Running the test in R

# F-test for equality of variances
var.test(x1, x2, alternative = "two.sided")
var.test(x1, x2, alternative = "greater")

# Levene's test (more robust, recommended for non-normal data)
library(car)
leveneTest(value ~ group, data = df)

# Brown-Forsythe test
library(lawstat)
levene.test(value, group, location = "median")

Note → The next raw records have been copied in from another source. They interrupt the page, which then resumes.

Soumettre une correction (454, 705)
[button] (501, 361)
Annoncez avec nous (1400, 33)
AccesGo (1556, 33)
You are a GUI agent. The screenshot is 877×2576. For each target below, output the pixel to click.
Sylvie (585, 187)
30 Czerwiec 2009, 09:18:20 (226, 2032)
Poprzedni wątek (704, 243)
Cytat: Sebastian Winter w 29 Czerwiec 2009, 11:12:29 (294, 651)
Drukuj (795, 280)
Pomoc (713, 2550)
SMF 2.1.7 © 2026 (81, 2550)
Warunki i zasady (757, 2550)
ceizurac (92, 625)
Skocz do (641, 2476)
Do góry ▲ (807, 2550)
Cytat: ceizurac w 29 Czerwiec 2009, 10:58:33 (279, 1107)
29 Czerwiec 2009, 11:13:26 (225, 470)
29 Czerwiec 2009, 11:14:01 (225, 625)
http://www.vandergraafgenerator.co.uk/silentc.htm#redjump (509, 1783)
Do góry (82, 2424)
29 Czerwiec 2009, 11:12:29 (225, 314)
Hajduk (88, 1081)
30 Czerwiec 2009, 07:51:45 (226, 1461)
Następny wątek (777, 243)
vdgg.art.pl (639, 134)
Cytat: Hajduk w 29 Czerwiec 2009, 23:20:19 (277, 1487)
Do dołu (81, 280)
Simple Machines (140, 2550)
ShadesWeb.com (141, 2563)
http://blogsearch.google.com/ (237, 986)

var.test() in R places the larger variance in the numerator by default when alternative = "greater".

💡 Which test to use for variance comparison

  • Data are normal (verified by Shapiro-Wilk or Q-Q plot): use the F-test (var.test()).
  • Data are non-normal or normality is uncertain: use Levene’s test (car::leveneTest()).
  • Data have extreme outliers or very heavy tails: use Brown-Forsythe.
  • You only need to check the equal-variance assumption before a pooled t-test: note that Welch’s t-test does not require equal variances and is preferred by default. The variance test is often unnecessary if you simply use Welch.